На вашем месте. Веселящий газ. Летняя блажь - Пэлем Грэнвилл Вудхауз
– Ой, ладно, хватит! Зачем вы меня позвали?
– Хотела проинформировать…
– А этому типу, – перебил ее Табби в приливе чувств, – этому субъекту с подарками, вы говорите в кафе: «Пэрси, передай мне картофэль!»
Прелестные губки поджались, но она не возразила.
– Я намеревалась вам сообщить, что нырять там больше нельзя.
– Чего-чего?
– Там поселился жилец. Плавучий домик сдали до конца лета.
Табби очень хотел сохранить благородную надменность до конца этой гнусной сцены, но худая весть разбила его замыслы. Плавучий дом, пришвартованный на мертвом приколе у заливных лугов сэра Бакстона, был единственным местом, где можно поплавать нагишом, и почти единственным, откуда можно как следует нырнуть. Да, есть старый мост в Уолсингфорд Парва, но туда шагать и шагать.
– Эх, чтоб его! – вконец расстроился Табби. – Нет, правда?
– Аб-со-лю-утно! Жилец, вполне естественно, не желает, чтоб вторгались в его частную жизнь. Выглянуть из окошка и увидеть, как посторонние, особенно – такой толщины, кувыркаются в воду! Придется подыскать другую купальню. Всего вам доброго, миста-а Ванрингэм.
И она удалилась в дом плавно, как женственный лебедь. А Табби постоял, постоял и пошел, сумрачно пиная камешки.
Мрачные страсти вихрились в его душе. Пруденс обращалась с ним так, что даже человек с самым низким мнением о женщинах, скажем – покойный Шопенгауэр, недоверчиво бы присвистнул; но, ругательски ее ругая, что там – ненавидя, Табби с досадой ощущал, что по-прежнему ее любит. С превеликим удовольствием он запустил бы в нее камнем, и все-таки, одновременно, ему куда сильнее хотелось обнять ее, мало того – расцеловать. Н-да, ситуация непростая…
Бесцельная прогулка привела его к конюшням, и если мы еще не доказали глубины его мрачных сомнений, то скажем, что, лишь миновав входную арку, он расслышал оглушительный, раскатистый бас. Чуть ни минуту бас проникал в его сознание. Сначала он замер как вкопанный, потом вернулся взглянуть, что там. Несмотря на смятенность души, ему не хотелось бы упустить что-нибудь занимательное.

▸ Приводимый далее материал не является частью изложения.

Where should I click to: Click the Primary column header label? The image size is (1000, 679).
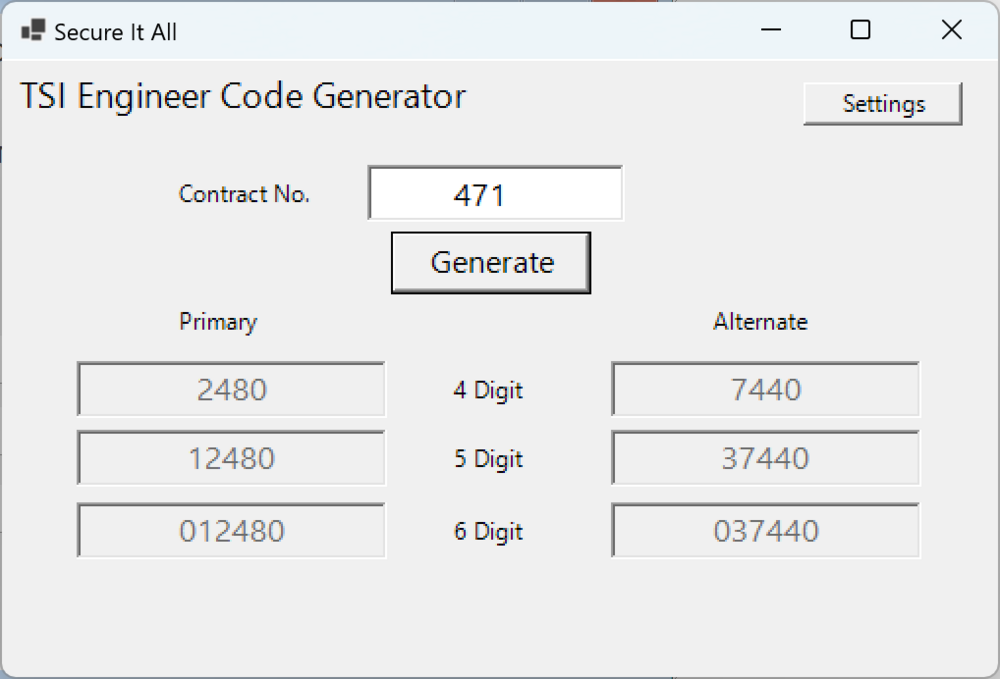tap(217, 322)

Голос он узнал. Хозяин дома, сэр Бакстон Эббот, немного порокотав, вновь загромыхал на полную мощь, когда Табби добежал до арки.
Заглянув за нее, Табби увидел, что сэр Бакстон беседует со своей дочкой Имоджин, больше известной в кругах, где она вращалась, под именами Джин или Джинни.

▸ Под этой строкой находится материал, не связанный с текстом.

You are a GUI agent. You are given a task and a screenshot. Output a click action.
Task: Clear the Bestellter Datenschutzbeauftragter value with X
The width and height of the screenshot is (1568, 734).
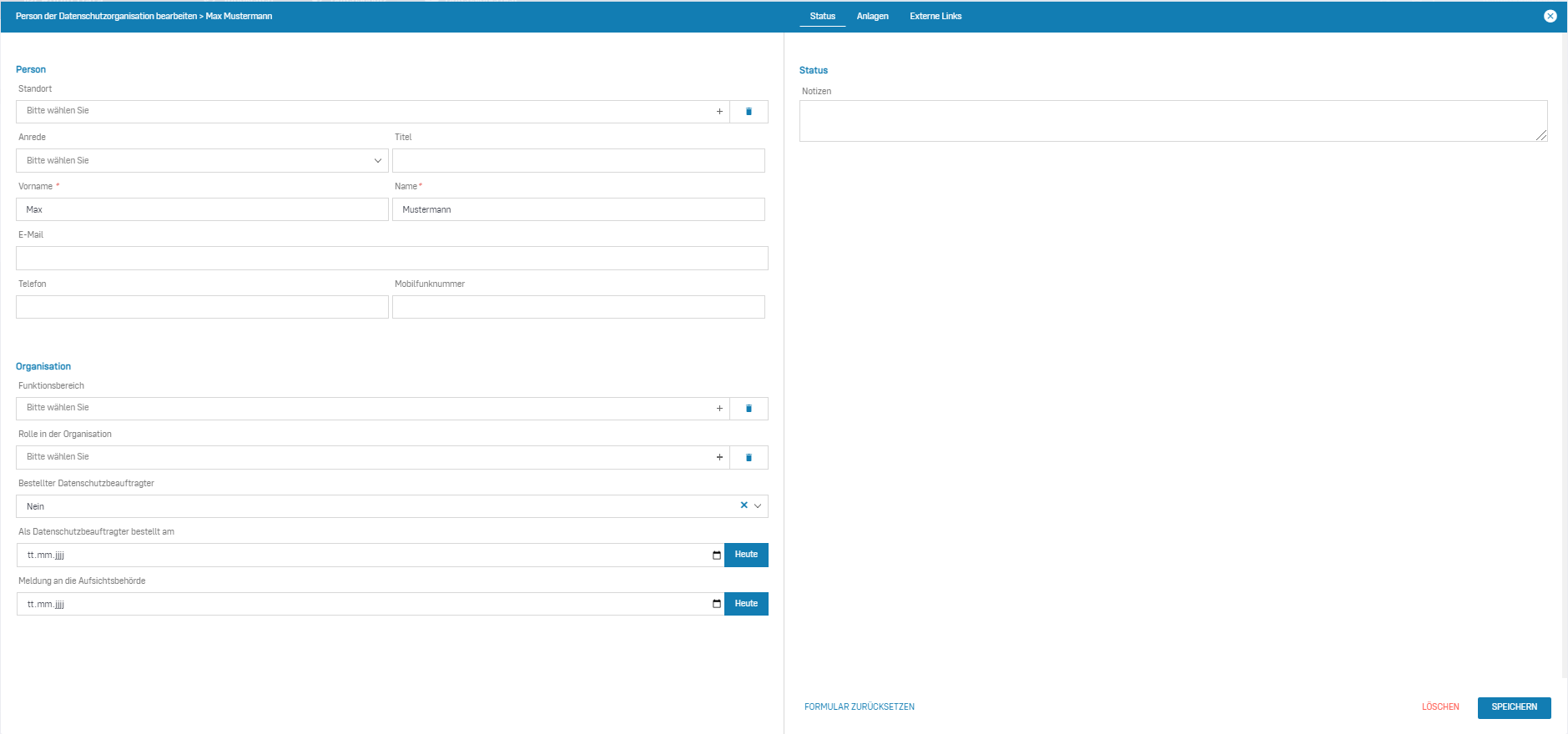(744, 505)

Видимо, сэр Бакстон приближался к безумной ярости. Солнце и ветры давно придали его лицу здоровый красный оттенок, но сейчас оно стало фиолетовым, и даже издали было ясно, что в глазах его полыхает пламя. Судя по всему, старикан изгонял из-под отчего крова заблудшую дочь. Слова, донесшиеся до Табби, это подтвердили.
– Балда! – ревел сэр Бакстон, как ревел бы любой отец, нависая над склонившейся дочерью. – Нет, какая глупость!
Склонялась дочь не от стыда или там раскаяния. В недрах ее двухместной малолитражки снова завелся один из загадочных, хотя и мелких недугов, и она пыталась исцелить его гаечным ключом. Потом она выпрямилась, оказавшись невысокой, тоненькой, по-мальчишески легкой, очень хорошенькой блондинкой. Васильковые глаза светились нежным светом, каким они светятся у женщин, когда те уговаривают упрямого ребенка или заблуждающегося родителя.
– Выше нос, Бак! – сказала она. – Держись. Крепись.
– Не могу.
– Ну, что ты! Где твое мужество?
– Какое там мужество! Нету его. Нет.
– Чепуха! Все образуется.
– Так и мама сказала, – поразился сэр Бакстон совпадению.
– Она зря не скажет. Положись на меня, я все устрою.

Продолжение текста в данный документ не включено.